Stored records
- - -

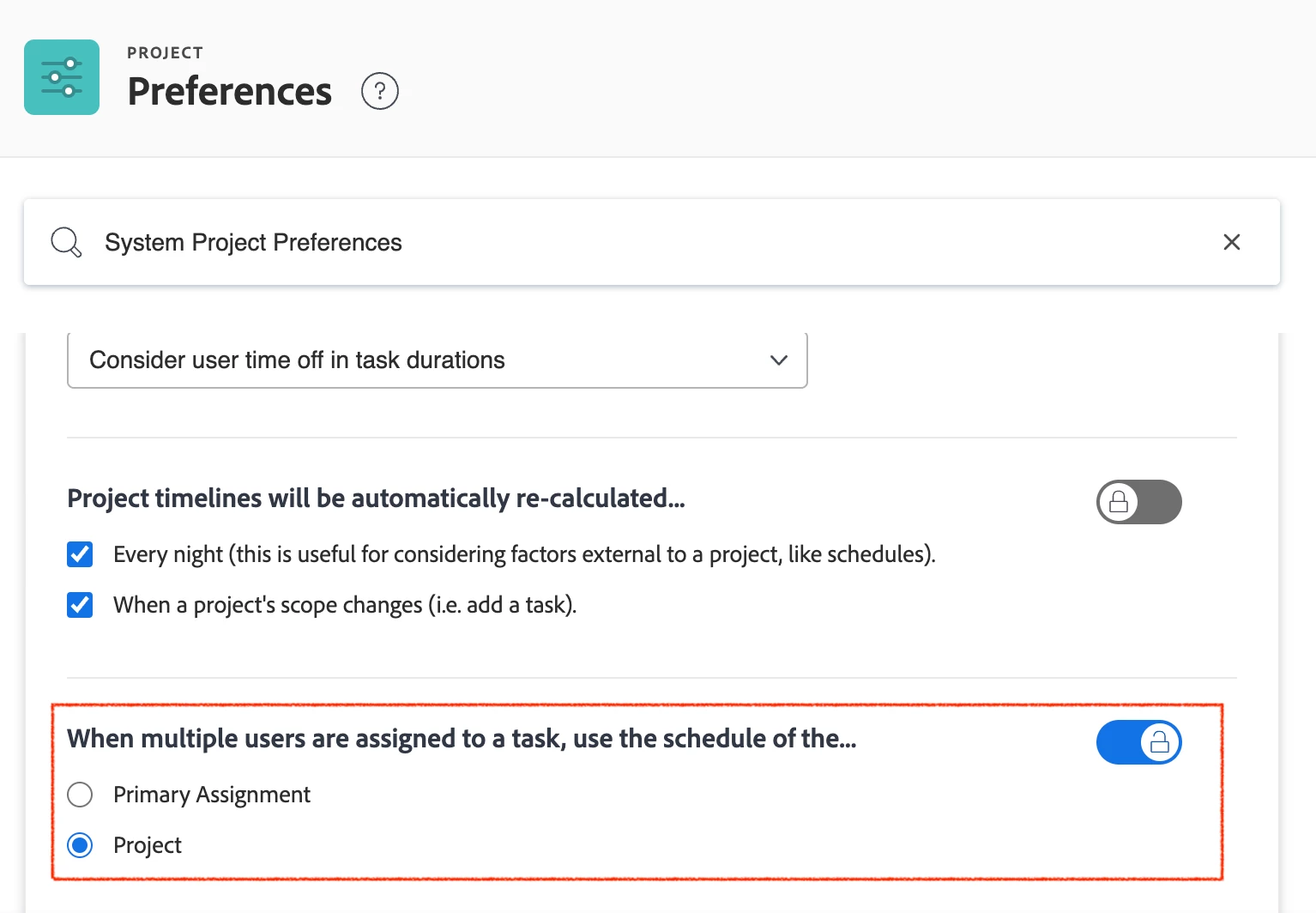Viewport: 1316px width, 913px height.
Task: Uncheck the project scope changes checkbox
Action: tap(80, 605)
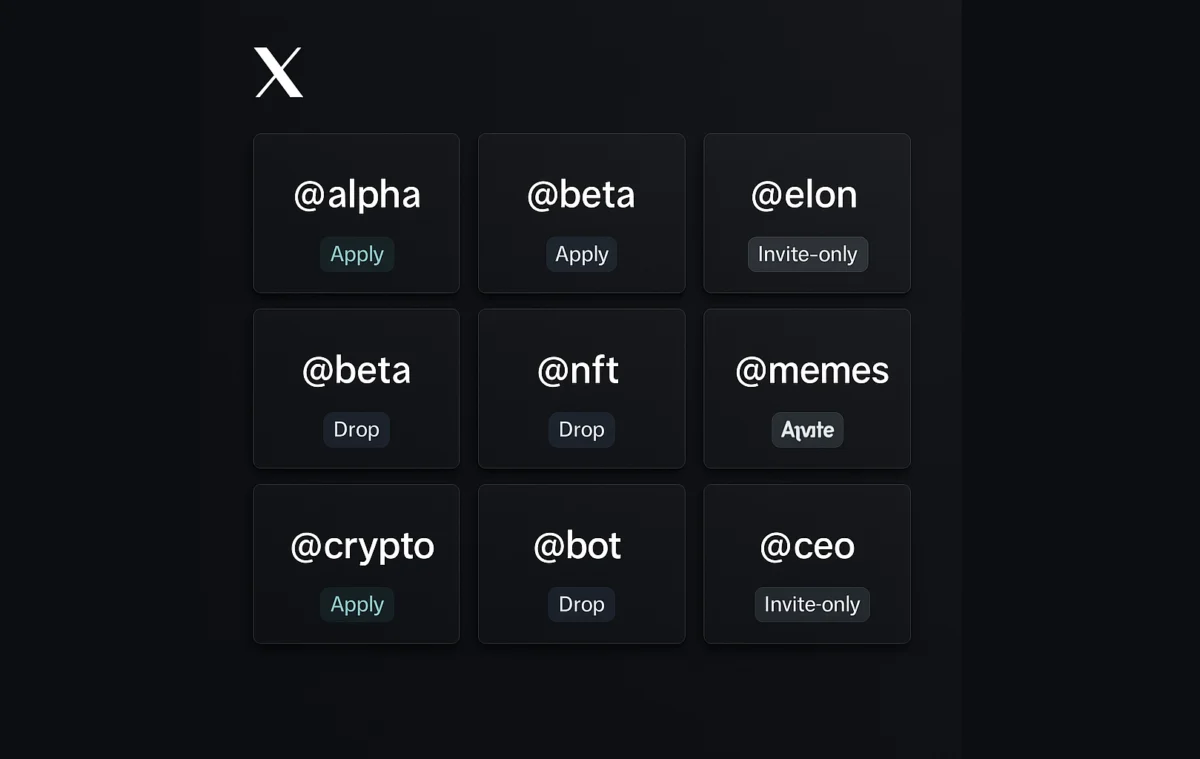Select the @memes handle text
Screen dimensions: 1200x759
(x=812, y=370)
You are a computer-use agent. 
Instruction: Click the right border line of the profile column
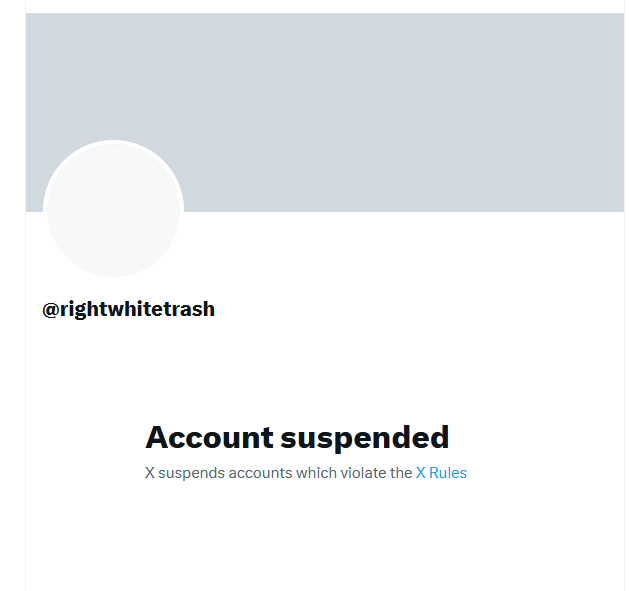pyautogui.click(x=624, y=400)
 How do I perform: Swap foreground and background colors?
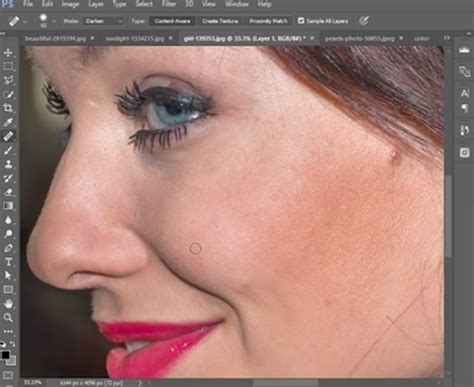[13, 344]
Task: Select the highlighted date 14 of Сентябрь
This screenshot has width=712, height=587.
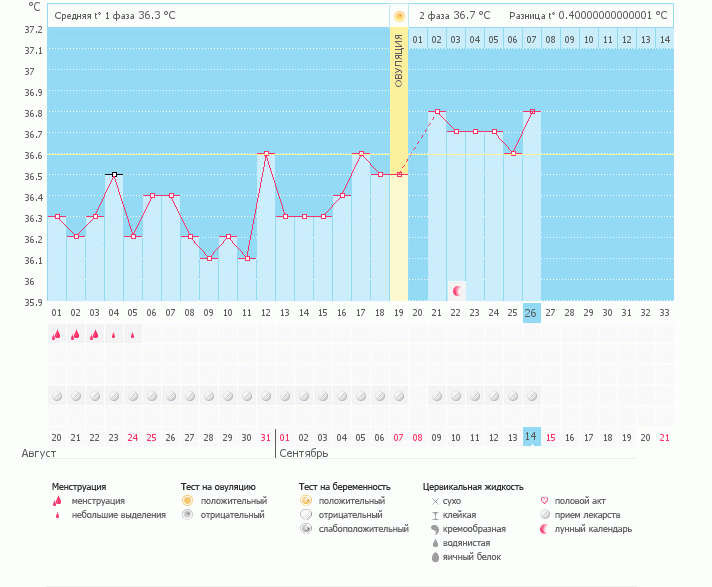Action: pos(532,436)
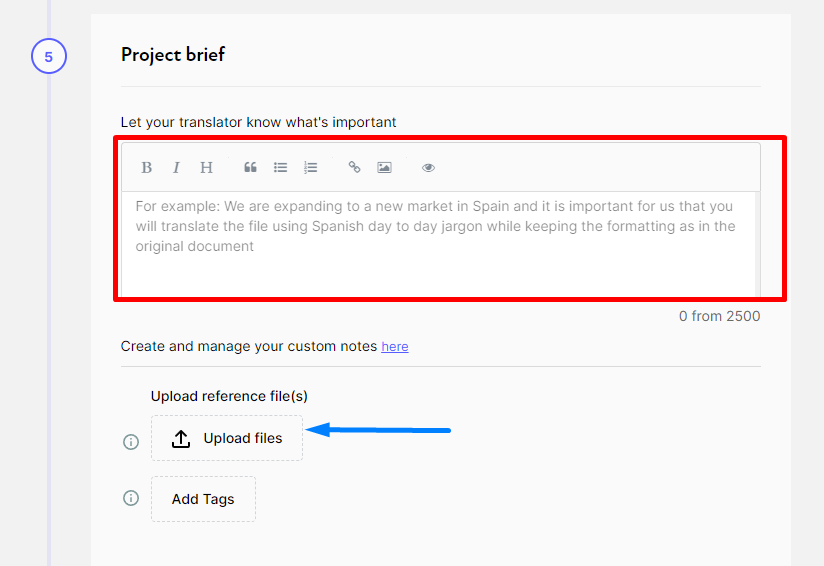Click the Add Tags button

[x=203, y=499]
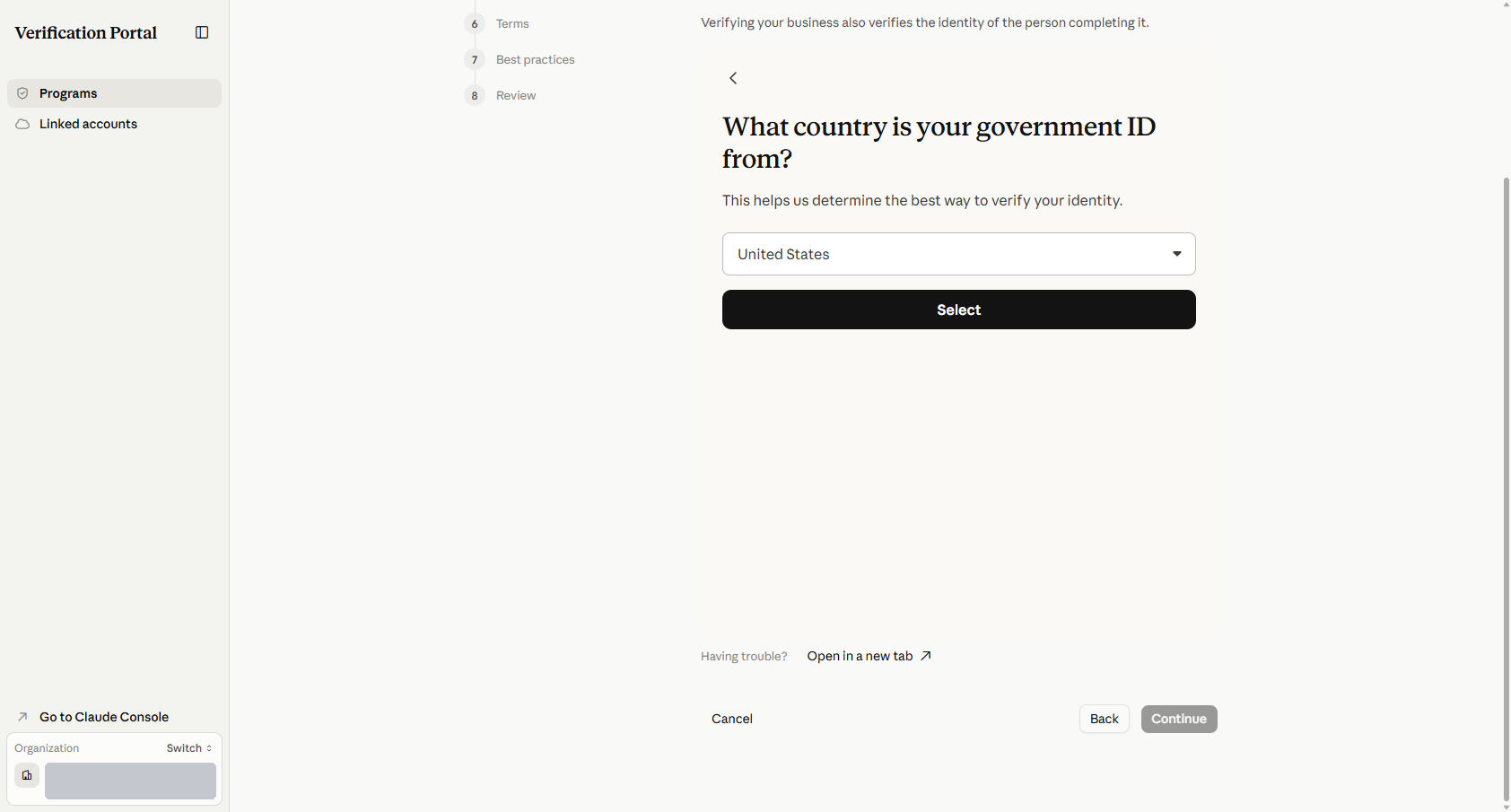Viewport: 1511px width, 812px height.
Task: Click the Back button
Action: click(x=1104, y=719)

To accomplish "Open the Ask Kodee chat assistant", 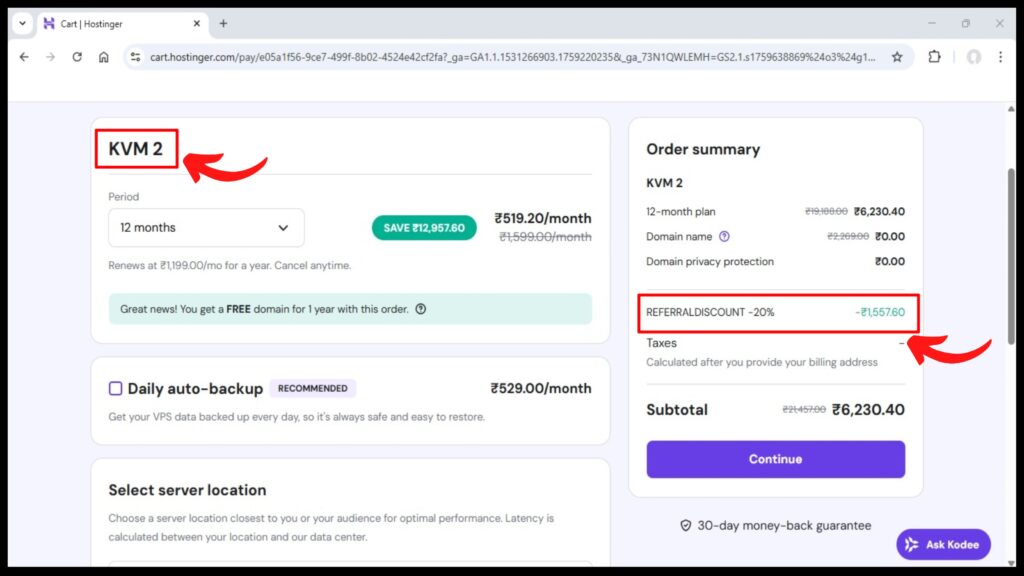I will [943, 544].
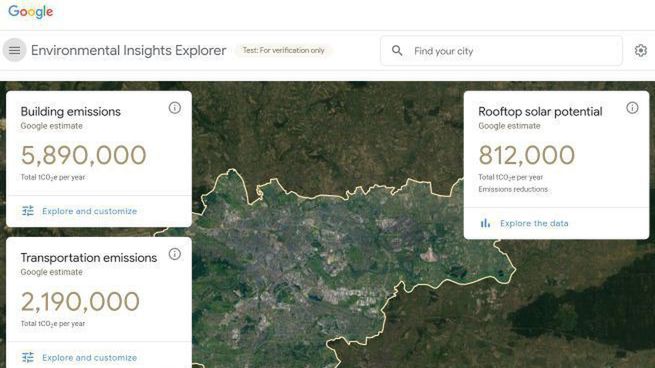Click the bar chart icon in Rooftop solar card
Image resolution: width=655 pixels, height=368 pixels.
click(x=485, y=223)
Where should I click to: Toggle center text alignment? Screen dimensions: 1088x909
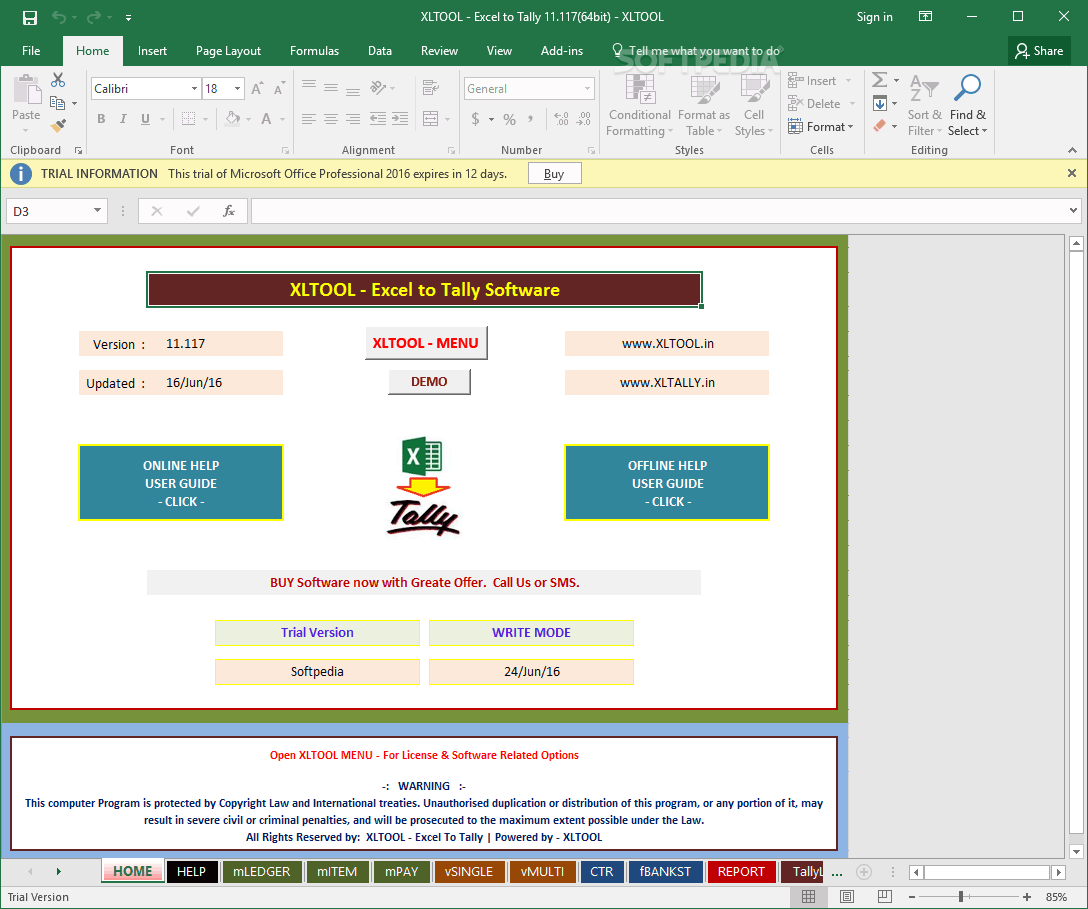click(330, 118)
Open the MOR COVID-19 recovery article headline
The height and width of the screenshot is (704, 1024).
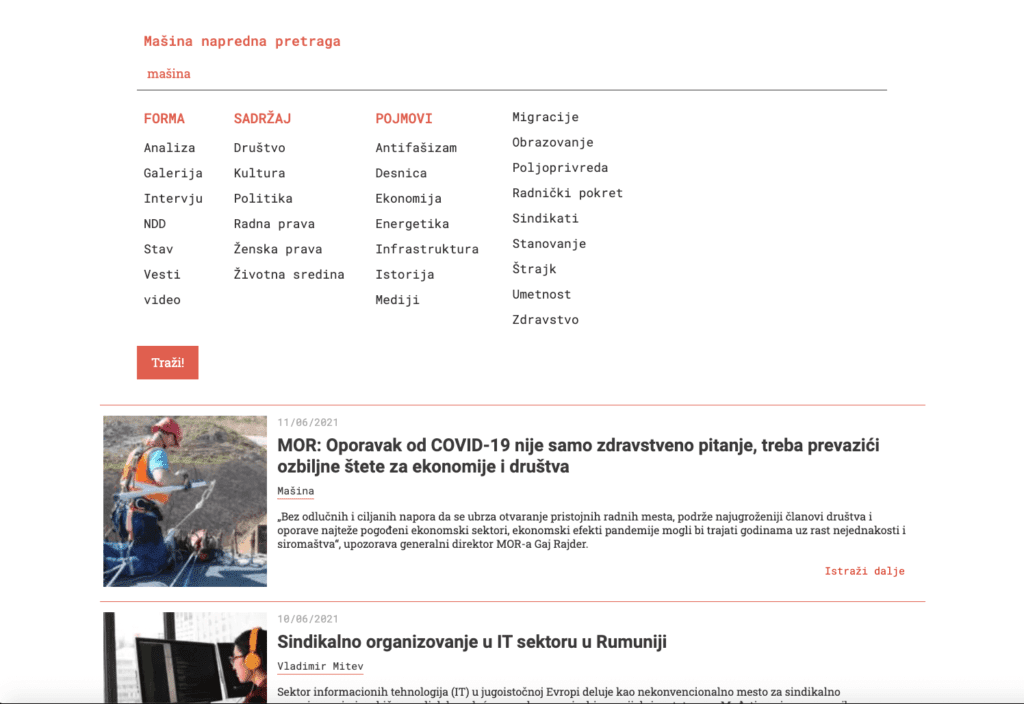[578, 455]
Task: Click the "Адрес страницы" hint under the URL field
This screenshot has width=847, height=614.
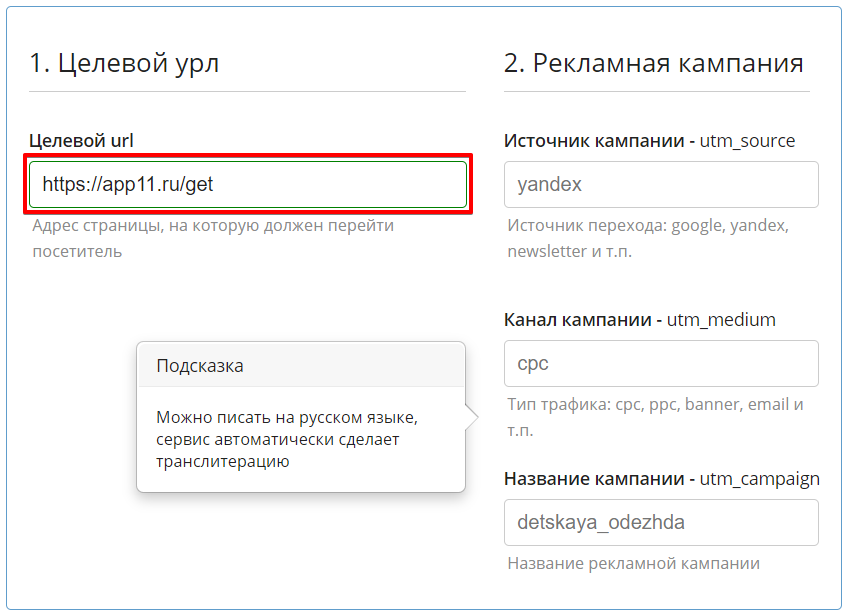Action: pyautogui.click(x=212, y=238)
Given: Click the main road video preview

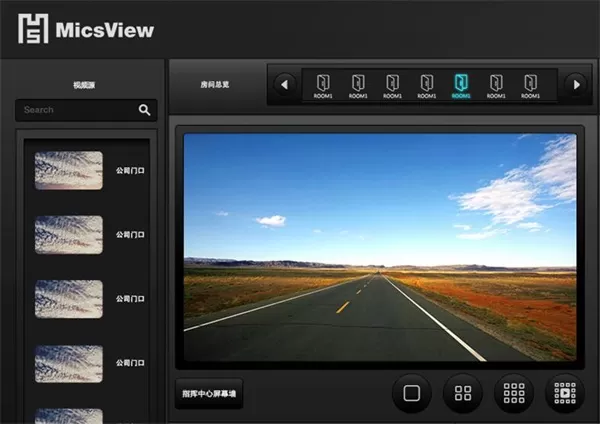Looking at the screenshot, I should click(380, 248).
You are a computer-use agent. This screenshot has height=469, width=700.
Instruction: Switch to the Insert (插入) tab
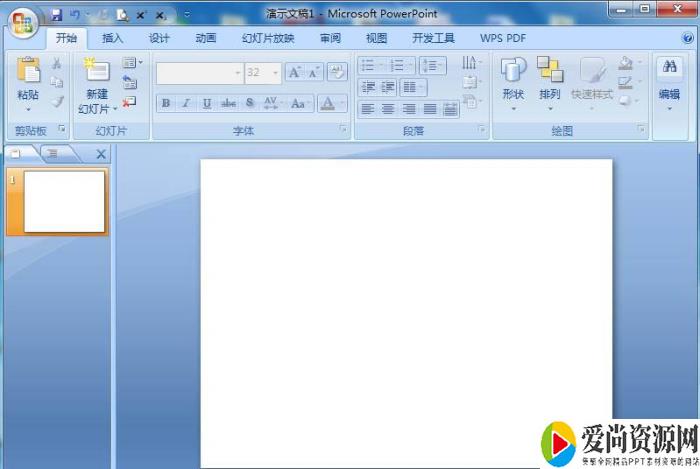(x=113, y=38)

- - -

## YOUR GOAL
Nothing but the lines from the line containing "Where should I" to the end of the records above should be repeated, exactly and with every picture omitted.

## RESPONSE TO THE EXERCISE
Where should I click to: Toggle center text alignment? Screen dimensions: 1088x909
click(330, 118)
Open the MOR COVID-19 recovery article headline
The height and width of the screenshot is (704, 1024).
[578, 455]
Task: Click the "Адрес страницы" hint under the URL field
This screenshot has width=847, height=614.
Action: pyautogui.click(x=212, y=238)
Given: Click the main road video preview

Looking at the screenshot, I should click(380, 248).
You are a computer-use agent. This screenshot has height=469, width=700.
Instruction: Switch to the Insert (插入) tab
(x=113, y=38)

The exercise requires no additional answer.